By Bernadette Christina and Heru Asprihanto
JAKARTA (Reuters) -Hundreds of Indonesian smallholder farmers staged a protest on Tuesday in the capital Jakarta and in other parts of the country, demanding the government end a palm oil export ban that has slashed their incomes.
Indonesia, the world’s top palm oil exporter, on April 28 halted shipments of crude palm oil and some of its derivative products to control soaring prices of domestic cooking oil, rattling global vegetable oil markets.
However, government efforts to make cooking oil, a household staple for many Indonesian dishes, more affordable have failed, undermining the approval rating of President Joko Widodo and prompting the farmers’ backlash.

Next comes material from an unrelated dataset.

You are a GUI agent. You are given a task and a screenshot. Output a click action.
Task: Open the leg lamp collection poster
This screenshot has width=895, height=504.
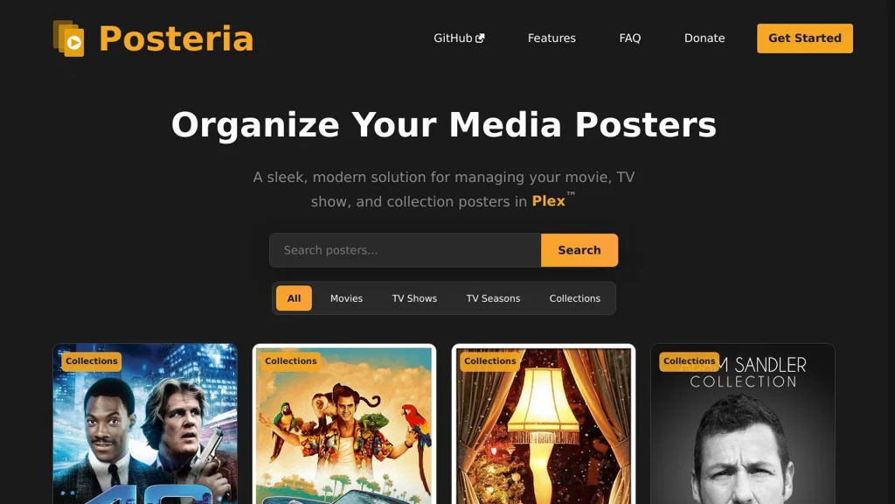pyautogui.click(x=544, y=424)
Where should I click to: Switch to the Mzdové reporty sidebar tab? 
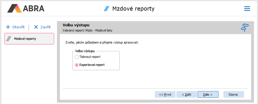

“Malaysian farmers are wearing full smiles, Indonesian farmers suffer,” one of the signs held up by protesters read, as they marched next to a truck filled with palm oil fruits.
Rival producer Malaysia aims to fill the market gap opened by Indonesia’s export ban.
In a statement, the smallholder farmers’ group APKASINDO said since the export ban the price of palm fruit had dropped 70% below a floor price set by regional authorities.
Independent farmers are not protected by the floor price, which is fixed through an agreement between mills and large-scale cooperatives.
APKASINDO estimates at least 25% of palm oil mills have stopped buying palm fruit from independent farmers since the ban started, indicating storage tanks are filling up at mills.
Similar protests by farmers were also planned in 22 other provinces, APKASINDO said.
Yuslan Thamrin, a farmer attending the Jakarta rally, said celebrations in his area of Aceh province in Sumatra for the end of Ramadan this month were more muted because of the lost income from the export ban.
“With such poor prices, farmers are hesitating to even harvest,” he said, adding that mills were also not taking in more fruit because storage at ports was full.
JOKOWI’S APPROVAL DROPS
Another farmer pointed to the dilemma palm oil smallholders face.
“Harvesting the fruit is not profitable, but leaving it rotting would damage the trees,” Bambang Gianto, a farmer in South Sumatra, said by telephone.
Representatives of the protesters met with presidential chief of staff Moeldoko who pledged to convey their demands regarding the ban to the president and said the government would improve governance of palm fruit price rules to ensure farmers get fair prices.
In a statement, he said the export ban was implemented in response to demand for cooking oil “but that doesn’t mean that the president doesn’t protect the interests of oil palm farmers.”
Jokowi, as the president is popularly known, imposed the export ban on palm oil after earlier policies failed to control domestic cooking oil prices, saying that the need for affordable food trumped revenue concerns and the ban would be lifted only after domestic needs were met.
An opinion poll this week showed his approval rating sagged to 58.1% in May, the lowest since December 2015, largely tied to the rising cost of cooking oil.
Yose Rizal Damuri, an executive director at the Center for Strategic and International Studies, said the type of price control policies Indonesia was trying to implement were flawed.
“This is a policy that was taken just to show that the president is doing something,” he said, urging authorities to allow the price to track the market and compensate consumers through other means.
Senior minister Airlangga Hartarto has said the ban would stay in place until bulk cooking oil prices drop to 14,000 rupiah ($0.9563) per litre across Indonesia.
Trade Ministry data showed that as of Friday that bulk cooking oil averaged 17,300 rupiah per litre.